Records excerpted from a collection:

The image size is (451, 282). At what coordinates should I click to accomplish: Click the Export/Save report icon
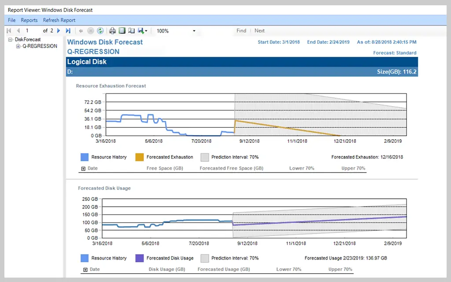(x=140, y=31)
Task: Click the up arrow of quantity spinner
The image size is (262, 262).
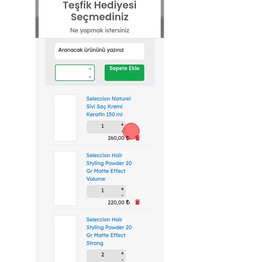Action: click(x=90, y=69)
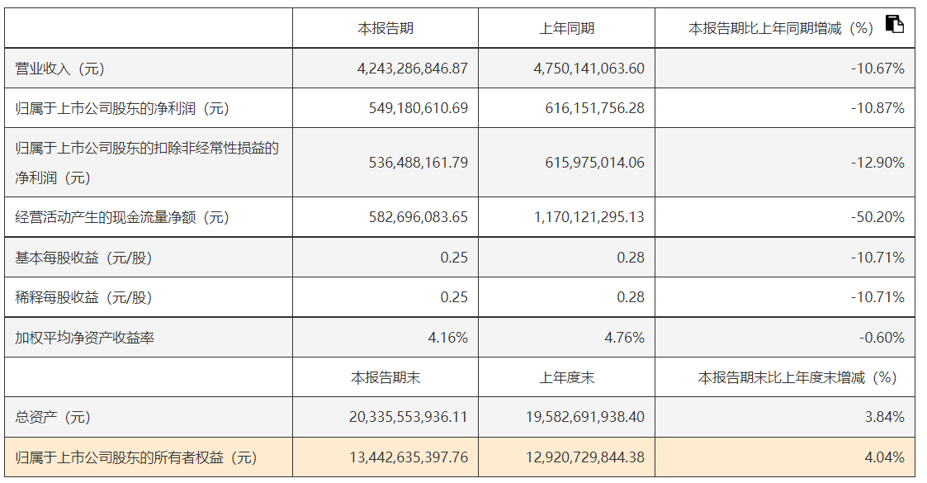Select the highlighted 归属于上市公司股东的所有者权益 row
927x483 pixels.
click(136, 457)
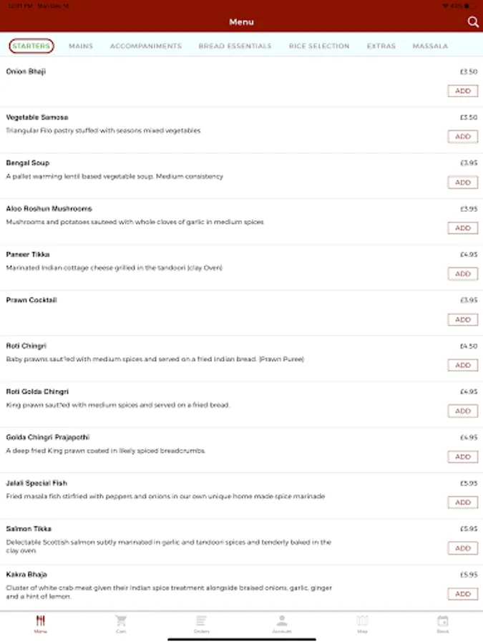This screenshot has width=483, height=644.
Task: Add Vegetable Samosa to the order
Action: (x=463, y=137)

Task to complete: Convert everything from the line containing "Task: Click the up arrow of quantity spinner" down to the end of the entries into a numbered list. Omit blank lines and leave the pictures out.

Response to the exercise:
1. Task: Click the up arrow of quantity spinner
2. The image size is (262, 262).
3. Action: click(x=90, y=69)
4. Select the highlighted 归属于上市公司股东的所有者权益 row
5. 927x483 pixels.
6. click(136, 457)
7. This screenshot has width=483, height=644.
8. Task: Add Vegetable Samosa to the order
9. Action: (x=463, y=137)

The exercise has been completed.